Is this helping to spawn some ideas in your head? I hope so. Our players liked the shirts and they found the theme/slogan on the back to be inspiring. Your players probably will too.

Planning Your Summer Workout/Practice Schedule

Posted by admin June - 5 - 2018 - Tuesday Comments Off on Planning Your Summer Workout/Practice Schedule

I had a discussion with a coach the other day about how to organize his summer workouts. I know that each state has different rules regarding how much time you can practice (or workout— I will make a distinction there as we go along here!) before your first game. In Virginia, where I live, the rules allow you to lift, run and “practice” all summer… with the exception of one week in July when everyone has to shut down everything! Official preseason practice begins 3-4 weeks before your opening game. Time on the practice field and going full gear has a state mandate. What I’m talking about here, though, is what you do in the weeks leading up to the official start of preseason practice.

A lot is said about the Big MO (momentum) during a football game. It’s kinda looked at as some nebulous entity… like the Force in Star Wars! It’s “real” you say —- we just don’t have much control over it. I disagree!

Like anything else dealing with the mental side of football, momentum is something that you can regulate and you need to plan for it. Think: a little snowball starting to roll down the side of a steep (and loooooong) hill. What happens? It picks up speed as it increases its mass or density until… near the bottom, it’s a gigantic snow mountain ready to crush anything in its path!!!

But… suppose half way down that mountain, as the snowball is picking up speed, the mountain flattens out into a plateau. What’s going to happen to the snowball’s momentum? Obviously, the snowball is going to slow down from its thundering path down the mountain and may even come to rest. What caused the loss of momentum? Things “flattened” out.

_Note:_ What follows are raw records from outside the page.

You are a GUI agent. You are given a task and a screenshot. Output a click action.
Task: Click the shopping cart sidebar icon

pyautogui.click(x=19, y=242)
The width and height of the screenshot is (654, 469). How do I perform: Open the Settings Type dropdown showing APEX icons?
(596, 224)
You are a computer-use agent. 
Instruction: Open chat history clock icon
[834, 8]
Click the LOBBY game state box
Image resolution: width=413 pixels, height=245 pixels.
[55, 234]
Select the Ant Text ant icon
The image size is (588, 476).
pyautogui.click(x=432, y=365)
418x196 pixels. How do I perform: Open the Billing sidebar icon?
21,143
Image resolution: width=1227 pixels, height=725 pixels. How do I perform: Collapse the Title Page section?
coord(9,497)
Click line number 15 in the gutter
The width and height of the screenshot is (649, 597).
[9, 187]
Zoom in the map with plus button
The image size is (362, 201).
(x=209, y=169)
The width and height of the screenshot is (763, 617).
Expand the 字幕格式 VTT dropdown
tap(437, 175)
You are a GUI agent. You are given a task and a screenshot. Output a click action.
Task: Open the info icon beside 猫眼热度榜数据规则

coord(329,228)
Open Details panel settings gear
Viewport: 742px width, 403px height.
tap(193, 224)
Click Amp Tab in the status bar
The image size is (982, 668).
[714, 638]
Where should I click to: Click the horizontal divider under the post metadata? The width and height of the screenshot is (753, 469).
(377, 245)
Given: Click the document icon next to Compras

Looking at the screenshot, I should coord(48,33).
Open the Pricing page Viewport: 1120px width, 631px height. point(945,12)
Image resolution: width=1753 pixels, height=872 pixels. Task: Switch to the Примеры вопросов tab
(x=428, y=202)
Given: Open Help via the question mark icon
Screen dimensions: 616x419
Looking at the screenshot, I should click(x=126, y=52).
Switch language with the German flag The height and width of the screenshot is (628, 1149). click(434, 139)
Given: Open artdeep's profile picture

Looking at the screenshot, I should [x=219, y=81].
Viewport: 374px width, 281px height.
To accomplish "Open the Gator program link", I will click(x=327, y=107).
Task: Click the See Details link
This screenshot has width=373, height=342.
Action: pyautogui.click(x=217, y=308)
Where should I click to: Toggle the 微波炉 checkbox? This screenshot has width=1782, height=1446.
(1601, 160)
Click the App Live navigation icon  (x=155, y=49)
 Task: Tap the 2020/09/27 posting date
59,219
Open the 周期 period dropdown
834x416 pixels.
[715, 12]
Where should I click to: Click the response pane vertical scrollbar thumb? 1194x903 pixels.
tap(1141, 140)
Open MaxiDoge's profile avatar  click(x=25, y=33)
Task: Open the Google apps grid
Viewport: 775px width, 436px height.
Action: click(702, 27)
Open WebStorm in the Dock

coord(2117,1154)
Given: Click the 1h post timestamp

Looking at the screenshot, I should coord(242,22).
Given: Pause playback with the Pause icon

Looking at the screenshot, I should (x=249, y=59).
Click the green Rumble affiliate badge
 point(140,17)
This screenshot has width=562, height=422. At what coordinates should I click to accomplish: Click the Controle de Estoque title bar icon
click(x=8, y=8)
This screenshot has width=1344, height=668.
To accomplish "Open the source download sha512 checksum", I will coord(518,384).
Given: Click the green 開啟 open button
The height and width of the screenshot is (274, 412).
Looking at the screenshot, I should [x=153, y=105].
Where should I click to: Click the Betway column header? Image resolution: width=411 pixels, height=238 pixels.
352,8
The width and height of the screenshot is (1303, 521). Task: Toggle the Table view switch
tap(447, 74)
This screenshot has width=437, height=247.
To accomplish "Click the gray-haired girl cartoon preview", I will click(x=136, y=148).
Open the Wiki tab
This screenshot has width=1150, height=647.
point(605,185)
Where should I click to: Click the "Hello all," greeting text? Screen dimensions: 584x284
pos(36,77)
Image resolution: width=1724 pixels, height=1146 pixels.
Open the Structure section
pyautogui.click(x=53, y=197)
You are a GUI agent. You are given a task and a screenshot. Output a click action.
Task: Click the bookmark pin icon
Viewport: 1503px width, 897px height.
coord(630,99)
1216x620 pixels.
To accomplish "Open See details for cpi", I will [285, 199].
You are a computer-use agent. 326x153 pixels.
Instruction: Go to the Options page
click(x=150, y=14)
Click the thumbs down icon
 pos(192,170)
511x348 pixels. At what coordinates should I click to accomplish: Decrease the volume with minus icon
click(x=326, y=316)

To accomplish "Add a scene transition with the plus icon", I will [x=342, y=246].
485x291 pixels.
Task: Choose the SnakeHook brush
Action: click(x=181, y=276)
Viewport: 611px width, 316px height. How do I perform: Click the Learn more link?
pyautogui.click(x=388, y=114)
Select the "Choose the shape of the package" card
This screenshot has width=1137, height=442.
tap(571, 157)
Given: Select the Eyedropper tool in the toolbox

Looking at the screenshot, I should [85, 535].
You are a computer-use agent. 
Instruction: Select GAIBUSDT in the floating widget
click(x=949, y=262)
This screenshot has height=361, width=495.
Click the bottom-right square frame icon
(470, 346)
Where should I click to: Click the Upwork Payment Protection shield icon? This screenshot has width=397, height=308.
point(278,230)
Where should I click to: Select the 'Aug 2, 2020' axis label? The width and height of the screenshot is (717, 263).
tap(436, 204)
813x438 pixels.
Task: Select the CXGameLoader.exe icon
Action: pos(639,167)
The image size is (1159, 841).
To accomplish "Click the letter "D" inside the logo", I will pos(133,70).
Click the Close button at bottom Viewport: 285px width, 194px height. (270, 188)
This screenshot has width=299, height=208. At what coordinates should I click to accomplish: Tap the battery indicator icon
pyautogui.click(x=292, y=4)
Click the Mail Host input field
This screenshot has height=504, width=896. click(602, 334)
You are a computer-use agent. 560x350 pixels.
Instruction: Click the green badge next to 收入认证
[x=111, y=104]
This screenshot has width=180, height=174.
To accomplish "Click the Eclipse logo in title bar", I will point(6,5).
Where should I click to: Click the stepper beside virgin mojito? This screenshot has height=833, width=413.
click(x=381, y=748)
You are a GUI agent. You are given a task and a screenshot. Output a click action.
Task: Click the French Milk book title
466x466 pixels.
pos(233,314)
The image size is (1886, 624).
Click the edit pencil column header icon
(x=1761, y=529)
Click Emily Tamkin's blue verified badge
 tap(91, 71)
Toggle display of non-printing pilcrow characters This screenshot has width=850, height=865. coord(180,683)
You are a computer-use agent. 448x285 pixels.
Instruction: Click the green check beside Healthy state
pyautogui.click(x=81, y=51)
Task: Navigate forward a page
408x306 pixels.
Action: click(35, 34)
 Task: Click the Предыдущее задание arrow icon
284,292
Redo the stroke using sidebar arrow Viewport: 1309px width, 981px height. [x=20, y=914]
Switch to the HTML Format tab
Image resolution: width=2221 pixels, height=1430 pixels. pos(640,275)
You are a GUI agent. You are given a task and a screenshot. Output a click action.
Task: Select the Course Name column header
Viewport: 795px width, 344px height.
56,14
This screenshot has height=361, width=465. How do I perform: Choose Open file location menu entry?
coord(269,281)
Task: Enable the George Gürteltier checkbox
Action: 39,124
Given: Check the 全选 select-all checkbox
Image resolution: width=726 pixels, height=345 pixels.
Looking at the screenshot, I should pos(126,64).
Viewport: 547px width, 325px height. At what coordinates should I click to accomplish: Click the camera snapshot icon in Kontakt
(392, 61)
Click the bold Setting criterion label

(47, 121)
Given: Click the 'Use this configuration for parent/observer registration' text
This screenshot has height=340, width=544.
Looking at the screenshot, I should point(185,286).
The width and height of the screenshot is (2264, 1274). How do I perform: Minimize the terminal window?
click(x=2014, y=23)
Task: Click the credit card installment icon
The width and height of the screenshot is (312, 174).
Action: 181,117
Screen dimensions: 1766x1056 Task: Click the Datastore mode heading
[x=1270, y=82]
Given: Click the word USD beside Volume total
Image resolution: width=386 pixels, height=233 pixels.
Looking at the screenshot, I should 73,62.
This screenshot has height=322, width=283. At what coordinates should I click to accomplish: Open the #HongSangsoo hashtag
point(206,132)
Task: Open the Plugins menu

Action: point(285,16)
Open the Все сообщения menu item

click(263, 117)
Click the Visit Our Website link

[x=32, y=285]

Our attitude; our work ethic; our commitment can “flatten out” too! Doing too much of the same thing is going to get tedious. Kids would say, “Boooooooooring.” As a coach organizing your summer workouts, you need to find ways to eliminate the possibility of hitting a “plateau.” You do that by 1- keeping things “short and sweet” and 2- changing things up while keeping them the same! What???!!!!

You continue to work on the same skills: lifting weights; conditioning/speed/agility training and on the field skills and drills (IF allowed in your district!)… but, you find different ways to accomplish the same goal!

I’m confident that you change up your weight room workouts already! I hope so!!! How about conditioning? Sprints and nothing else? Try to be creative. We used to play “sharks and minnows” in a limited area. (That’s “tag” if you don’t know what I mean!) Competitive relay races. Run “L’s” or “J’s” around the edge of the field instead of gassers across the field every day. Even if you can’t use a ball (use an “invisible” ball!) and run up and down the field just “faking” dive or zone or trap with your offense. Sprint 15 yards; set up and run it again… and again… till you get to the end zone. We even let the linemen play their own game of 7 on 7! But, they had to keep running. NO walking!

Your workouts don’t (and should not!!!) be as lengthy as your “official” practices which usually begin in August. Keep them short and crisp. Cover 1 side of the ball each day. An hour to 90 minutes is plenty of time to work on skills and drills. Try to play 7 on 7 once a week— either against another school (if allowable) or just divide up your players and go shirts and skins.

One KEY thing: When I was a head coach, I gave the players the week off just prior to official practice starting. I let parents know well in advance so if they wanted to take a family vacation… THAT was the week to go! While the players had the week off, this was when I met with my staff to finalize things for practice. This allows the players a chance to get away and “re-energize.” It gets them excited about official practice beginning the next week; i.e., something to look forward to! Just like those last few weeks before Christmas. (“The anticipation is killing me!!!”) It’s a chance to reboot the energy/enthusiasm level in your players’ minds and… yep! get that “momentum machine” geared up and ready to start rolling down that hill again!!!